Study material:
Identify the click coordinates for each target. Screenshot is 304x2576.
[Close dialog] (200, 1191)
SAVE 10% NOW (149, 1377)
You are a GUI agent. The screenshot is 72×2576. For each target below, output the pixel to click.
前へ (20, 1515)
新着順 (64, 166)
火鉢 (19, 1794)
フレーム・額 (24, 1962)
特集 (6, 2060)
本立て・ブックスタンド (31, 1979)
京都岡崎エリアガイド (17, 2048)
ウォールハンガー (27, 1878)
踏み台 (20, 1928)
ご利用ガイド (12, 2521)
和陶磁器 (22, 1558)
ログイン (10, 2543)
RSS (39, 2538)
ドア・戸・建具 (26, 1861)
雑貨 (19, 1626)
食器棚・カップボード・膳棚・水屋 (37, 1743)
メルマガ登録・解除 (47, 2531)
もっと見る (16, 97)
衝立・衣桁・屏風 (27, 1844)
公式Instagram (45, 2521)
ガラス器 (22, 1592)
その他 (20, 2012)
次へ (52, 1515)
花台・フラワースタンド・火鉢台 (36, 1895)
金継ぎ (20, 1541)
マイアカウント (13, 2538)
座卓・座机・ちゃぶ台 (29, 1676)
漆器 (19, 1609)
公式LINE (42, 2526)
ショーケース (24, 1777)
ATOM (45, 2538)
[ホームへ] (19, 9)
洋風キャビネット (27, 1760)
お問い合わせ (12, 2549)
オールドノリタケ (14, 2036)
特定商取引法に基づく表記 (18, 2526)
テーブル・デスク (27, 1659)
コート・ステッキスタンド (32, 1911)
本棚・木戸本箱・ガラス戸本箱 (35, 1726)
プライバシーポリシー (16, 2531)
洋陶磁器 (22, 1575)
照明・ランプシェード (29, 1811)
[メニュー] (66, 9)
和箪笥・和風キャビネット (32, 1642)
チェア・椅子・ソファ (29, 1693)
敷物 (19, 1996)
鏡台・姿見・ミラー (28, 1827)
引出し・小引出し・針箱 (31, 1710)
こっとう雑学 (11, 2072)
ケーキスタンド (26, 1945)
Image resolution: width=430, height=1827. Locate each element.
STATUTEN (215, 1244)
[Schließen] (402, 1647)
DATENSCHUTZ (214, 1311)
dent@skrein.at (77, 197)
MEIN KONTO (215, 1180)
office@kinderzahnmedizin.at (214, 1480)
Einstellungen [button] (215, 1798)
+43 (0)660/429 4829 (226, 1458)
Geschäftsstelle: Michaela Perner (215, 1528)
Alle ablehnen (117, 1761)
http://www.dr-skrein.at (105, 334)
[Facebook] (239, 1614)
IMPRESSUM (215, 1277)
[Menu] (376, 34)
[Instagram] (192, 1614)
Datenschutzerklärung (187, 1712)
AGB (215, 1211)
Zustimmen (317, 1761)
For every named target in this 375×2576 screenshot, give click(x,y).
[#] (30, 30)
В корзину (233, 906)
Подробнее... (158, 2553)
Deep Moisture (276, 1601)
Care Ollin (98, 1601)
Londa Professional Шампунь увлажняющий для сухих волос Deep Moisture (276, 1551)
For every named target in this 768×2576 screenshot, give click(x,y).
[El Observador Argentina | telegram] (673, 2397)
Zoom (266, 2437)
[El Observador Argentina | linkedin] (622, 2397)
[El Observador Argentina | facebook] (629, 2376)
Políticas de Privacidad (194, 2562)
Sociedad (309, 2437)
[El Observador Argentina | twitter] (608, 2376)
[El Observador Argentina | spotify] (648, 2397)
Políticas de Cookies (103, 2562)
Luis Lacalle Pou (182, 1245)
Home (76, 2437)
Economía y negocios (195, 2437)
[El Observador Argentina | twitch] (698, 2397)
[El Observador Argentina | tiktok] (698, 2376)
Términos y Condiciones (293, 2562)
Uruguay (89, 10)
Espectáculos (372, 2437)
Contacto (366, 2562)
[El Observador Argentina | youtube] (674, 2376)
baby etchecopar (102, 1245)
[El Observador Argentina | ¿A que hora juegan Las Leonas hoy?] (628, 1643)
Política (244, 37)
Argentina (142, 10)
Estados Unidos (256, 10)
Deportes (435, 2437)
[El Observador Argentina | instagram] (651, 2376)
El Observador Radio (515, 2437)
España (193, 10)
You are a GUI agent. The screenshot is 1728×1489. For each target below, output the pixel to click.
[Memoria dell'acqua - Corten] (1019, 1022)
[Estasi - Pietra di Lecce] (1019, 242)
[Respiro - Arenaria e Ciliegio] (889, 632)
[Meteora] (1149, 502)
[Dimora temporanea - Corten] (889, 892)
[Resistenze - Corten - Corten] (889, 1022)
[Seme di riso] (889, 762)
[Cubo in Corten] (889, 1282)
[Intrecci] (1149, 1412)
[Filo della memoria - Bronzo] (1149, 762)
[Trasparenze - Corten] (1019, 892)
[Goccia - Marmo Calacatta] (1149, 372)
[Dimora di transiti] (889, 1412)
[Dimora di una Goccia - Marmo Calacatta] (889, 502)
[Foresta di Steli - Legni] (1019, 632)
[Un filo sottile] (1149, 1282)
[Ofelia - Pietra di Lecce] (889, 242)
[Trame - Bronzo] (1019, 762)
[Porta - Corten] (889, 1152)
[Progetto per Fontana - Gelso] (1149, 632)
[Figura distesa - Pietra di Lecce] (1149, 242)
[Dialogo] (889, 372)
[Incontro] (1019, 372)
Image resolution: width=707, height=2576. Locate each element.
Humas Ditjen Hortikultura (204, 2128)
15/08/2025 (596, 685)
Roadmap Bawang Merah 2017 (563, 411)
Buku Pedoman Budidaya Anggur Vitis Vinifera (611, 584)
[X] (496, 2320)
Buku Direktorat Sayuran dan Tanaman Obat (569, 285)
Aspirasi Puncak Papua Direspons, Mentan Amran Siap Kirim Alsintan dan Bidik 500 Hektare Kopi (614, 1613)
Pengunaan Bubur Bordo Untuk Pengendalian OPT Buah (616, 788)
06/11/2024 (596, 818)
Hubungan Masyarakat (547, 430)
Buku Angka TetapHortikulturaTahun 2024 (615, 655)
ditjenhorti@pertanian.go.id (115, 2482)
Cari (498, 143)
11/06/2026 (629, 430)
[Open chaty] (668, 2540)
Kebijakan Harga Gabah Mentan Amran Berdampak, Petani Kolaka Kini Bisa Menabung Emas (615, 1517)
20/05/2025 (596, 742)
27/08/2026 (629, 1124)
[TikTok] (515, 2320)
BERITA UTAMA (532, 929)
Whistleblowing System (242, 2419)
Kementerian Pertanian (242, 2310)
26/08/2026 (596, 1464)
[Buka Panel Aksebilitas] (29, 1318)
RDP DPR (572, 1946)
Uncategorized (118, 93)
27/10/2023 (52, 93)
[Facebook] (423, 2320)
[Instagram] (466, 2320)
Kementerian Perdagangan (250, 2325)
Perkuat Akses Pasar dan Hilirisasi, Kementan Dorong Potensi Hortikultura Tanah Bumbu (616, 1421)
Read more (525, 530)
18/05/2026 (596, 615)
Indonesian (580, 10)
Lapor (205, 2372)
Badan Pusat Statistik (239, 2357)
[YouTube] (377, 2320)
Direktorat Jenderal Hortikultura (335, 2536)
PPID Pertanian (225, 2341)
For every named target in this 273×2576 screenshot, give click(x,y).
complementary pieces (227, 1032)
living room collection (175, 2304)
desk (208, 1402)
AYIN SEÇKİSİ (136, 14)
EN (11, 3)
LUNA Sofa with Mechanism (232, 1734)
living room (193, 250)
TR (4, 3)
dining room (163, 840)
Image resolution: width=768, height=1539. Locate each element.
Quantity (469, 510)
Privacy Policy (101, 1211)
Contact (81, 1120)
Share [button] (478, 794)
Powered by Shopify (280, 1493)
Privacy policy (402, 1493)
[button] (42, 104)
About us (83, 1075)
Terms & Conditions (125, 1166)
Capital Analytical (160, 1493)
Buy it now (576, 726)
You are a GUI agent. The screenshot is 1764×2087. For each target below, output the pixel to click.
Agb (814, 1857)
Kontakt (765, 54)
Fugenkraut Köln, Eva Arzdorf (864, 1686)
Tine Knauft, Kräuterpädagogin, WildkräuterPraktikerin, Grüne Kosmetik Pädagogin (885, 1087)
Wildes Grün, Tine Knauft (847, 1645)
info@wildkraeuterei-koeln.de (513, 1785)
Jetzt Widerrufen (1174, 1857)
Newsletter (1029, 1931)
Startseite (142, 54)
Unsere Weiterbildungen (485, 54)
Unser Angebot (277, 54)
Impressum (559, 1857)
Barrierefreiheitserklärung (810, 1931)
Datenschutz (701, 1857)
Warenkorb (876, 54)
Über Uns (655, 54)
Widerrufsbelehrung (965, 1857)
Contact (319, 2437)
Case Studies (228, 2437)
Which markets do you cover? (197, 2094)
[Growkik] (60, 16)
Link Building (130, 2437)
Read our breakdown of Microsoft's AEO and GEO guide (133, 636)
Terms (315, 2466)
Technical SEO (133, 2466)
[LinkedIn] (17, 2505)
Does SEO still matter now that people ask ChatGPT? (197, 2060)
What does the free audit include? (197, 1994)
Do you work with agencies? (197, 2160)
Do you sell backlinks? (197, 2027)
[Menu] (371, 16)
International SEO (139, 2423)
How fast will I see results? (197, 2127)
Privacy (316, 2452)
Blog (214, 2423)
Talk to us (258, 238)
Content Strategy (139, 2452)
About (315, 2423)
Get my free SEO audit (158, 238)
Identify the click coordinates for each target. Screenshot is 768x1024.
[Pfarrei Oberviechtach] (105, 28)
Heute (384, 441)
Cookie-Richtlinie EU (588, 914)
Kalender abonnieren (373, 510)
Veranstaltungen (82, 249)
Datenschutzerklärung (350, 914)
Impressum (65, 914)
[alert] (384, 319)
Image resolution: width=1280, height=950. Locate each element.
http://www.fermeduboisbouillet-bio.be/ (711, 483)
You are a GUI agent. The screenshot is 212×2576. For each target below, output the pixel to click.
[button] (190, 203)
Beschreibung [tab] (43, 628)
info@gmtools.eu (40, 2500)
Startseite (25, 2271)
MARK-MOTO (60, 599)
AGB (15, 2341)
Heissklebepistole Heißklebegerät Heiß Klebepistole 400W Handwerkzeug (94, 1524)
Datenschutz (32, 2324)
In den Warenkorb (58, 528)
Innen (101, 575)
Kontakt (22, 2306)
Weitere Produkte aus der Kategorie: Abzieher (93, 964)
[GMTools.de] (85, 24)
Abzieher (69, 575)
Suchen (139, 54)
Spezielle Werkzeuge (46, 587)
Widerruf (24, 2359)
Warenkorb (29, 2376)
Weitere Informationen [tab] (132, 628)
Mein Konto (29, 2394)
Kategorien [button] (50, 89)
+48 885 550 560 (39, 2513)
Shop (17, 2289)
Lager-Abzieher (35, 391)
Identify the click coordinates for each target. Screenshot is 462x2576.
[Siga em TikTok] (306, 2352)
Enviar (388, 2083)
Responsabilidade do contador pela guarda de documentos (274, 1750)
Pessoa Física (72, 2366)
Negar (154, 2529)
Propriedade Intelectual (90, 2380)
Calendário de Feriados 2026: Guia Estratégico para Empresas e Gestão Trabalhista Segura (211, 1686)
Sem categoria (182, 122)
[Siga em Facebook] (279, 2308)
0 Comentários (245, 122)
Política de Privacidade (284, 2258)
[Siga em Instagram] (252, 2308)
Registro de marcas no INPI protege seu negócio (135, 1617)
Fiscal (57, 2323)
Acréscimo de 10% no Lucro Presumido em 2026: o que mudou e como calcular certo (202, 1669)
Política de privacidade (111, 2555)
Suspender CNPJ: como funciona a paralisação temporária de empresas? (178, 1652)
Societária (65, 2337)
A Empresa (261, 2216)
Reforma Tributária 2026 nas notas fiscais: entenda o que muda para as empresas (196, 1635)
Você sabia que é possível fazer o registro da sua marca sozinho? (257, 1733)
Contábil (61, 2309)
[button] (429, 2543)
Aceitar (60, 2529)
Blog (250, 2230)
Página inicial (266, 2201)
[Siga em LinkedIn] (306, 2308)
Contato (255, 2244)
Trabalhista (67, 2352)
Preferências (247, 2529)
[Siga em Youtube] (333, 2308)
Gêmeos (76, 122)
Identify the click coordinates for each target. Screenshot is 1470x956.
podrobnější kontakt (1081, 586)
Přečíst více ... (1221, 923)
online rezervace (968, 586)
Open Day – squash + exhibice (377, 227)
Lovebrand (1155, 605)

Task details:
Each line from the first line of the listing through the line with "ショーケース (24, 1777)" must be output exactly, both ends included, and no other line may appear.

Result of the exercise:
Identify the click coordinates for each target. Screenshot is 304x2576.
[Close dialog] (200, 1191)
SAVE 10% NOW (149, 1377)
You are a GUI agent. The screenshot is 72×2576. For each target below, output the pixel to click.
前へ (20, 1515)
新着順 (64, 166)
火鉢 (19, 1794)
フレーム・額 (24, 1962)
特集 (6, 2060)
本立て・ブックスタンド (31, 1979)
京都岡崎エリアガイド (17, 2048)
ウォールハンガー (27, 1878)
踏み台 (20, 1928)
ご利用ガイド (12, 2521)
和陶磁器 (22, 1558)
ログイン (10, 2543)
RSS (39, 2538)
ドア・戸・建具 (26, 1861)
雑貨 (19, 1626)
食器棚・カップボード・膳棚・水屋 (37, 1743)
メルマガ登録・解除 (47, 2531)
もっと見る (16, 97)
衝立・衣桁・屏風 (27, 1844)
公式Instagram (45, 2521)
ガラス器 (22, 1592)
その他 (20, 2012)
次へ (52, 1515)
花台・フラワースタンド・火鉢台 (36, 1895)
金継ぎ (20, 1541)
マイアカウント (13, 2538)
座卓・座机・ちゃぶ台 (29, 1676)
漆器 (19, 1609)
公式LINE (42, 2526)
ショーケース (24, 1777)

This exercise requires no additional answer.